=== RECORDS ===
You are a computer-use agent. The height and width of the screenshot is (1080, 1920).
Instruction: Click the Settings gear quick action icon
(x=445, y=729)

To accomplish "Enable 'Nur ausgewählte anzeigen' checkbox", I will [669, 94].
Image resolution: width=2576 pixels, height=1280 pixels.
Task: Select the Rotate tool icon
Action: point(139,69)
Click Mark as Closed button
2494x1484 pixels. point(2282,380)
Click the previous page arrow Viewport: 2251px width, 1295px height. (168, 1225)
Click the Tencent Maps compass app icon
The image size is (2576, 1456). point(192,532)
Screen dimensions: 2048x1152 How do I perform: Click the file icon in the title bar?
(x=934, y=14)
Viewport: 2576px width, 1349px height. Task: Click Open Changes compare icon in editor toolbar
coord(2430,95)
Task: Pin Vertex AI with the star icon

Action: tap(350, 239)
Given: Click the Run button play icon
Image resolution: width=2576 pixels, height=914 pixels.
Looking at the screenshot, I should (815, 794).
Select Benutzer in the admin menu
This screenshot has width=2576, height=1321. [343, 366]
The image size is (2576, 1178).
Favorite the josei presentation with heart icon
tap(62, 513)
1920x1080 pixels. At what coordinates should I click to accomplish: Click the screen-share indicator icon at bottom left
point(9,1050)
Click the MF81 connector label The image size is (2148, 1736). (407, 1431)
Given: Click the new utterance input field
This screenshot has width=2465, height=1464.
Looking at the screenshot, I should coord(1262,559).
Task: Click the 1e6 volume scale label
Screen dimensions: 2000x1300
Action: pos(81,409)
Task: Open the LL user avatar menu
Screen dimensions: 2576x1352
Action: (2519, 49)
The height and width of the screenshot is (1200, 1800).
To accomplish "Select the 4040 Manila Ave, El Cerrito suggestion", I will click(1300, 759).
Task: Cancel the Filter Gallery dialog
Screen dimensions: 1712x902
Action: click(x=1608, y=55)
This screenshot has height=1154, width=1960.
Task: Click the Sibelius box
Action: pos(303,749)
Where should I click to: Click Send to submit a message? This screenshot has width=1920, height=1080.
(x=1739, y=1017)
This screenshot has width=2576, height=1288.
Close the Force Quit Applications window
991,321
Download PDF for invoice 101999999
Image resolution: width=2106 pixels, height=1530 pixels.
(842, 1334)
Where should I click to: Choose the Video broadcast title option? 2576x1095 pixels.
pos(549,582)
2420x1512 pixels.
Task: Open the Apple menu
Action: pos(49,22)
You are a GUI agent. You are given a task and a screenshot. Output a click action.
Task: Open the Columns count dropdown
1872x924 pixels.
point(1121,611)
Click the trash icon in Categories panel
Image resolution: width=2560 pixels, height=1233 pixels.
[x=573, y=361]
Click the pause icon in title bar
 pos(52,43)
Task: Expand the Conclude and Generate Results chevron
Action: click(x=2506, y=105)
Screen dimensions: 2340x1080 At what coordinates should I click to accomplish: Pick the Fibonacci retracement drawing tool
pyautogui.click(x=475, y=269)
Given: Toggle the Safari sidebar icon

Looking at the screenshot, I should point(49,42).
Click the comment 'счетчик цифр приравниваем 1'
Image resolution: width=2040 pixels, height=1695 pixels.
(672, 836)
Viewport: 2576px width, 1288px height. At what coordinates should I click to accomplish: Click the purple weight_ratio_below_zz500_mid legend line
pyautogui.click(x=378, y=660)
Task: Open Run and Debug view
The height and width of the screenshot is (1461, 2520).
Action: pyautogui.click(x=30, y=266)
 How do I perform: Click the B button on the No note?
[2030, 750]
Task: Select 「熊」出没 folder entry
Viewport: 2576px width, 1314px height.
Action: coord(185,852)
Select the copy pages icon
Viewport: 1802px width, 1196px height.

=== WHAT TO WORK ON ===
Give the entries again, every one of them exactly.

=== EXERCISE ANSWER ===
You are a computer-use agent. The height and width of the screenshot is (1080, 1920).
Instruction: Click the Settings gear quick action icon
(x=445, y=729)

To accomplish "Enable 'Nur ausgewählte anzeigen' checkbox", I will [669, 94].
Image resolution: width=2576 pixels, height=1280 pixels.
Task: Select the Rotate tool icon
Action: point(139,69)
Click Mark as Closed button
2494x1484 pixels. point(2282,380)
Click the previous page arrow Viewport: 2251px width, 1295px height. (168, 1225)
Click the Tencent Maps compass app icon
The image size is (2576, 1456). point(192,532)
Screen dimensions: 2048x1152 How do I perform: Click the file icon in the title bar?
(x=934, y=14)
Viewport: 2576px width, 1349px height. Task: Click Open Changes compare icon in editor toolbar
coord(2430,95)
Task: Pin Vertex AI with the star icon

Action: tap(350, 239)
Given: Click the Run button play icon
Image resolution: width=2576 pixels, height=914 pixels.
Looking at the screenshot, I should (815, 794).
Select Benutzer in the admin menu
This screenshot has width=2576, height=1321. [343, 366]
The image size is (2576, 1178).
Favorite the josei presentation with heart icon
tap(62, 513)
1920x1080 pixels. At what coordinates should I click to accomplish: Click the screen-share indicator icon at bottom left
point(9,1050)
Click the MF81 connector label The image size is (2148, 1736). (407, 1431)
Given: Click the new utterance input field
This screenshot has width=2465, height=1464.
Looking at the screenshot, I should coord(1262,559).
Task: Click the 1e6 volume scale label
Screen dimensions: 2000x1300
Action: pos(81,409)
Task: Open the LL user avatar menu
Screen dimensions: 2576x1352
Action: (2519, 49)
The height and width of the screenshot is (1200, 1800).
To accomplish "Select the 4040 Manila Ave, El Cerrito suggestion", I will click(1300, 759).
Task: Cancel the Filter Gallery dialog
Screen dimensions: 1712x902
Action: click(x=1608, y=55)
This screenshot has height=1154, width=1960.
Task: Click the Sibelius box
Action: pos(303,749)
Where should I click to: Click Send to submit a message? This screenshot has width=1920, height=1080.
(x=1739, y=1017)
This screenshot has width=2576, height=1288.
Close the Force Quit Applications window
991,321
Download PDF for invoice 101999999
Image resolution: width=2106 pixels, height=1530 pixels.
(842, 1334)
Where should I click to: Choose the Video broadcast title option? 2576x1095 pixels.
pos(549,582)
2420x1512 pixels.
Task: Open the Apple menu
Action: pos(49,22)
You are a GUI agent. You are given a task and a screenshot. Output a click action.
Task: Open the Columns count dropdown
1872x924 pixels.
point(1121,611)
Click the trash icon in Categories panel
Image resolution: width=2560 pixels, height=1233 pixels.
[x=573, y=361]
Click the pause icon in title bar
 pos(52,43)
Task: Expand the Conclude and Generate Results chevron
Action: click(x=2506, y=105)
Screen dimensions: 2340x1080 At what coordinates should I click to accomplish: Pick the Fibonacci retracement drawing tool
pyautogui.click(x=475, y=269)
Given: Toggle the Safari sidebar icon

Looking at the screenshot, I should point(49,42).
Click the comment 'счетчик цифр приравниваем 1'
Image resolution: width=2040 pixels, height=1695 pixels.
(672, 836)
Viewport: 2576px width, 1288px height. At what coordinates should I click to accomplish: Click the purple weight_ratio_below_zz500_mid legend line
pyautogui.click(x=378, y=660)
Task: Open Run and Debug view
The height and width of the screenshot is (1461, 2520).
Action: pyautogui.click(x=30, y=266)
 How do I perform: Click the B button on the No note?
[2030, 750]
Task: Select 「熊」出没 folder entry
Viewport: 2576px width, 1314px height.
Action: coord(185,852)
Select the copy pages icon
Viewport: 1802px width, 1196px height.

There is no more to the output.